Even half a century later many older hunters distrusted the “new” cartridge. I purchased my first .270 in 1974, whereupon my grandfather-in-law said, “I tried one of those, kid, but most stores did not carry ammunition.” Like many Western hunters of his generation, Ben was a confirmed .30-06 man, whose lone big game rifle was a Winchester Model 70 .30 Gov’t ’06, which he traded his .270 for in 1937. Other “young” hunters also encountered .270 resistance: Friend Kirk Stovall, a year behind me at Bozeman Senior High School, was afraid to buy a .270 Winchester until well into adulthood, because his father (another .30-06 man) hated the cartridge.
Despite such skeptics, the .270 eventually became one of the two most popular non-military big-game cartridges introduced before World War II, the other the .30-30.

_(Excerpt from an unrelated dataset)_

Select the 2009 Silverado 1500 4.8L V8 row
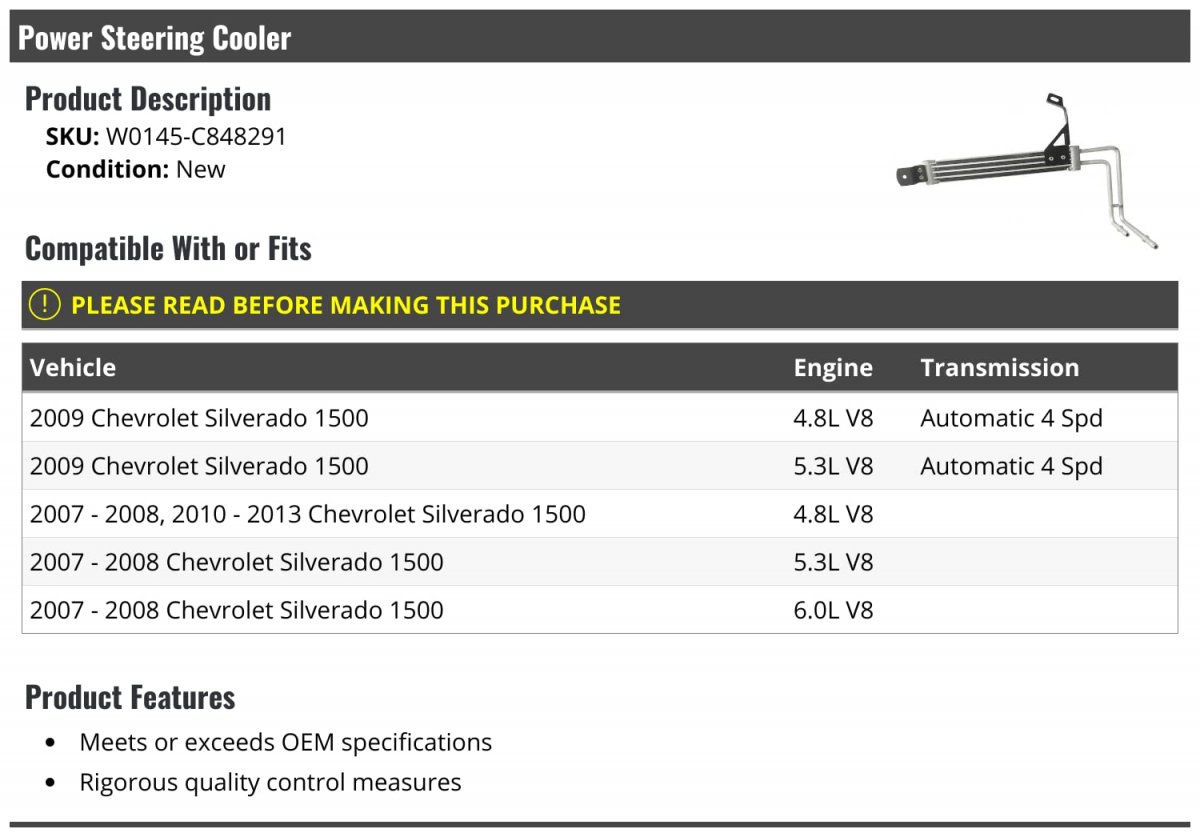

Despite the appearance of many other rifle cartridges since 1925, the .270 still ranks way up there. This popularity is often attributed to a writer named John Woolf O’Connor, born in Arizona in 1902. Nicknamed Jack, he eventually became the shooting columnist for Outdoor Life, back when “outdoor life” primarily meant hunting and fishing, not mountain biking.
O’Connor used the .270 a lot, partly because of living in the American West. Shots at big game tended to be longer than “back east,” where the .30-30 was the quintessential deer cartridge. The flat trajectory of the .270 made 300- and 400- yard shots possible with iron sights, which dominated hunting until after the war, and the 130-grain bullet worked great on deer and wild sheep.